Wait, we’re still talking about isCancelled, right? Why would that require a suspension point when called from a different task?

Any code from anywhere that has a reference to a task, should be able to ask that task, “Are you currently cancelled?” and get an immediate response, synchronously.

michelf · January 4, 2021, 6:27pm

I don't think this particular naming is any good. A context is neither synchronous or asynchronous.

Anyway, what we are talking about is the context accompanying an asynchronous function. This context allows the function to resume after a suspension point and also contains data related to the current task.

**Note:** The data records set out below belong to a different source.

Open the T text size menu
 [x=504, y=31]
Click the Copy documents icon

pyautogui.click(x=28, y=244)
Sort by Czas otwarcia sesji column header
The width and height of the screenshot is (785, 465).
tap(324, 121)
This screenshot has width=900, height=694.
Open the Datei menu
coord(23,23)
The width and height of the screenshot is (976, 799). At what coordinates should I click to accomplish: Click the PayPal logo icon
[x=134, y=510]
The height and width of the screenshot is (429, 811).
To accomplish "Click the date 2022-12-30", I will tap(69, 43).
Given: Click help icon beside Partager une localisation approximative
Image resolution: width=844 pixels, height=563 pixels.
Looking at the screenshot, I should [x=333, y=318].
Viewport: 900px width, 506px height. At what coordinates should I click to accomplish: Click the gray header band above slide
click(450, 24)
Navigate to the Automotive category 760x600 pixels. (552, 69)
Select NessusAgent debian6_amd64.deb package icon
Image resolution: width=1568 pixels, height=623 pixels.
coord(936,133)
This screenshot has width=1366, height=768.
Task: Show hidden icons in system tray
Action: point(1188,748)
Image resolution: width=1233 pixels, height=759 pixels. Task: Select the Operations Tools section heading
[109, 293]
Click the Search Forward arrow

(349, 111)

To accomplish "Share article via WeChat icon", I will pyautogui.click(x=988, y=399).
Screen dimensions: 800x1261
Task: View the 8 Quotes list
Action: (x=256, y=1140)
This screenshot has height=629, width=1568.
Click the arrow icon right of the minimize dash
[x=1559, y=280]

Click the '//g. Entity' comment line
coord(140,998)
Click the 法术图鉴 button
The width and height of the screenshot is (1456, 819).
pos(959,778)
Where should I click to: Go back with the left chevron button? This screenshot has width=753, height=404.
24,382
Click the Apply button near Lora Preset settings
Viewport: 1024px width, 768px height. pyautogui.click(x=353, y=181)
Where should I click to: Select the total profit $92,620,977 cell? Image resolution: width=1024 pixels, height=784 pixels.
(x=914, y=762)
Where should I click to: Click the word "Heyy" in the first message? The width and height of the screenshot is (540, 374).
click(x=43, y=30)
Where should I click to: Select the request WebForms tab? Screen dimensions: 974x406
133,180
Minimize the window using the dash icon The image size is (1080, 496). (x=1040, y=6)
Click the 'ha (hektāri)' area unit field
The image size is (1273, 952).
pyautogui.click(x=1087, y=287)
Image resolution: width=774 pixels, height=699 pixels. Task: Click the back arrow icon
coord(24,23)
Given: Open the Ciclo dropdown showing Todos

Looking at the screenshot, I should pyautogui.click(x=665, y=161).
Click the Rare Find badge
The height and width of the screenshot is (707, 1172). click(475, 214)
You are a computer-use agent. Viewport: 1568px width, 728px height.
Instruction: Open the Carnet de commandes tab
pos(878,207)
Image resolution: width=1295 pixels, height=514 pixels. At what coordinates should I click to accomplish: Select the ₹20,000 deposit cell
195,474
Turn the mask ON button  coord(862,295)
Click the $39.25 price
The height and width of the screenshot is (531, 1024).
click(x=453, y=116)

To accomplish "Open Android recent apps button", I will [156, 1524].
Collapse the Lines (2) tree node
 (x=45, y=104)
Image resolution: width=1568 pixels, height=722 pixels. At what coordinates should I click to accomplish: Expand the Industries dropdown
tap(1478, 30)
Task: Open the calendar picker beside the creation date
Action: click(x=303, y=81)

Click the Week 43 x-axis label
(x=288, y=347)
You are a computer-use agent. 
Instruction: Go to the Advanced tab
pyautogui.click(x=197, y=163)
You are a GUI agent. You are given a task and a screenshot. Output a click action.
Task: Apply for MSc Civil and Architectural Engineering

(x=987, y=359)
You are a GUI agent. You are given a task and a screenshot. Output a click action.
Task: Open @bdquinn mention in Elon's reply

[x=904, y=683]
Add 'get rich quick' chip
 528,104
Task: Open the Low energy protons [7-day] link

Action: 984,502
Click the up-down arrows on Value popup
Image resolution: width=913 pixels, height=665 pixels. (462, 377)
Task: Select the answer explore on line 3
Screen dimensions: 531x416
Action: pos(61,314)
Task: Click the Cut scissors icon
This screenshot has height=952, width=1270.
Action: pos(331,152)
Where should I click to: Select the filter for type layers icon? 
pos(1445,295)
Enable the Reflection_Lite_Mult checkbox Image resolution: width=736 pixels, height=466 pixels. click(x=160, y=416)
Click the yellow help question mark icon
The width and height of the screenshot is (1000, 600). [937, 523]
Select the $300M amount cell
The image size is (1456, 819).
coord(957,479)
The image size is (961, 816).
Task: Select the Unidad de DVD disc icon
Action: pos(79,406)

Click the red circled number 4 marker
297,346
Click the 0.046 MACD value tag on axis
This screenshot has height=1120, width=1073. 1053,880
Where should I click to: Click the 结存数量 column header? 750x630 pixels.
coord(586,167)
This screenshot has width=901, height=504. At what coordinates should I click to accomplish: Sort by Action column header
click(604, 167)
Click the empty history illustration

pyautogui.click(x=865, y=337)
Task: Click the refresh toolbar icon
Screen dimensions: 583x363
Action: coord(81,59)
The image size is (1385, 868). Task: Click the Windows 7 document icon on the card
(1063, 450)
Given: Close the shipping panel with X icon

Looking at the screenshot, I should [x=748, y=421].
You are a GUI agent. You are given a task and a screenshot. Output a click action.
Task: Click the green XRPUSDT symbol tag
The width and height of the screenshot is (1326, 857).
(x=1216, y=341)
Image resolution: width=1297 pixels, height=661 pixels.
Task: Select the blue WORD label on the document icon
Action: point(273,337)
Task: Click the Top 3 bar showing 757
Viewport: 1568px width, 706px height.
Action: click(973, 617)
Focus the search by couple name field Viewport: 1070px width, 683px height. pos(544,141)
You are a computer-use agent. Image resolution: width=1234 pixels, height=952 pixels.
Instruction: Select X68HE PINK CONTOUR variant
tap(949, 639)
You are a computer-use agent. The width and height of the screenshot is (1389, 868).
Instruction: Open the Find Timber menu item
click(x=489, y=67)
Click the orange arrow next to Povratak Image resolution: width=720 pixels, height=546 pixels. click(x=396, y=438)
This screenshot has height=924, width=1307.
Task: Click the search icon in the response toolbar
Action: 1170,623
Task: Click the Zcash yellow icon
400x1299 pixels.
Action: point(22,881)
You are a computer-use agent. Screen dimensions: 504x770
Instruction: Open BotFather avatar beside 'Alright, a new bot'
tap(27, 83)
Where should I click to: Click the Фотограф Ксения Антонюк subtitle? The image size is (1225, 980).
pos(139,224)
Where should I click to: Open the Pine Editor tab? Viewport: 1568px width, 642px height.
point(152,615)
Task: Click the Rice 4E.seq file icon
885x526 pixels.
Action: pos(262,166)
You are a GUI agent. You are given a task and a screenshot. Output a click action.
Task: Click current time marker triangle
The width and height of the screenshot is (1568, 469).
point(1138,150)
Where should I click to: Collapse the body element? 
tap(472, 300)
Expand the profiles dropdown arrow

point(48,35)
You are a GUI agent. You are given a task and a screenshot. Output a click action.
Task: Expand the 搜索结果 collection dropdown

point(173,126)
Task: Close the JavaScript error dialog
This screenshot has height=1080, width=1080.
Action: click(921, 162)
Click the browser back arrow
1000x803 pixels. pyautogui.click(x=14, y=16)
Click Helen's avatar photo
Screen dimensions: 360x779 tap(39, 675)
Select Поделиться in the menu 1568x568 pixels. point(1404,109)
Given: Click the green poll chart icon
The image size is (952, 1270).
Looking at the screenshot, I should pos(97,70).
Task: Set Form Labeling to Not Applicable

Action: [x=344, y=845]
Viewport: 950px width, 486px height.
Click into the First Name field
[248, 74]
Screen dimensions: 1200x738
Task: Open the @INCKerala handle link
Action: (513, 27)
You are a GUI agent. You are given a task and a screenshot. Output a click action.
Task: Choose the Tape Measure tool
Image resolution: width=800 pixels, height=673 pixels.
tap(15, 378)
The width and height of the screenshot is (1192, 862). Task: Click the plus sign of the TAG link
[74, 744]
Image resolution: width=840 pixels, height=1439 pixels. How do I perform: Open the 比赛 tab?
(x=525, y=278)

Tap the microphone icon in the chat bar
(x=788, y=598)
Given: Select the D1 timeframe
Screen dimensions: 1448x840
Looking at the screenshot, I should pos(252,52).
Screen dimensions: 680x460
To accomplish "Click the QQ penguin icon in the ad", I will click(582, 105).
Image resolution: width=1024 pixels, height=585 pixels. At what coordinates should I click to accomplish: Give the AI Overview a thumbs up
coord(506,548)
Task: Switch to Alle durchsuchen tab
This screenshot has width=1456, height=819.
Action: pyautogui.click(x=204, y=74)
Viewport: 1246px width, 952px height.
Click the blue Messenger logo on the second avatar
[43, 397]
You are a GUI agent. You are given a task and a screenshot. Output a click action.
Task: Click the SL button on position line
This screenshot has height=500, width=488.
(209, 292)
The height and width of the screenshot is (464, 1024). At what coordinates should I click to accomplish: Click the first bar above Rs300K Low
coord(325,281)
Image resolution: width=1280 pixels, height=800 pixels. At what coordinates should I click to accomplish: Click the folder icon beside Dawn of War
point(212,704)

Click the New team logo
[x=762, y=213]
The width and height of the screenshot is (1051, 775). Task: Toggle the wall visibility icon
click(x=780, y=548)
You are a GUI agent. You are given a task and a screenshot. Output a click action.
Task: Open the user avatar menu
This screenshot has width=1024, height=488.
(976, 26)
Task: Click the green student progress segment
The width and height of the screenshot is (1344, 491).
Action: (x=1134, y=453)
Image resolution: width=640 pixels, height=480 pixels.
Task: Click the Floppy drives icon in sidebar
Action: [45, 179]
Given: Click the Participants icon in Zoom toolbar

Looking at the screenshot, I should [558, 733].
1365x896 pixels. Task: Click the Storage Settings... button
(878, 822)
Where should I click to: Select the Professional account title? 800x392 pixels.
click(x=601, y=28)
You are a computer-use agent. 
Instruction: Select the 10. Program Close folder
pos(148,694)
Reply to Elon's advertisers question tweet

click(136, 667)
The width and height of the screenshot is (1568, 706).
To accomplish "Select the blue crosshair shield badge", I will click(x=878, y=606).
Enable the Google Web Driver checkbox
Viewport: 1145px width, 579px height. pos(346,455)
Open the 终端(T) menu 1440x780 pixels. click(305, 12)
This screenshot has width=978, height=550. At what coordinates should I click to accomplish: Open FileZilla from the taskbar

I note the async/await proposal doesn't give this context a consistent name other than "context". I've been calling it "task context" here in this thread, but that probably should only mean the part of this context referring to the current task; not the data to resume after suspension. This is also the only part of the context that needs to be passed to a synchronous function wanting to deal with the task API; data to resume after suspension is clearly not useful when you know you won't suspend.

It'd be nice if we could establish clearer terminology to discuss these things.

That's Handle, which is different from Task. They're two sides of the same coin: one is for use inside the task while the other is for external use. Both have isCancelled (although one is a function while the other is a property, one is static while the other is not).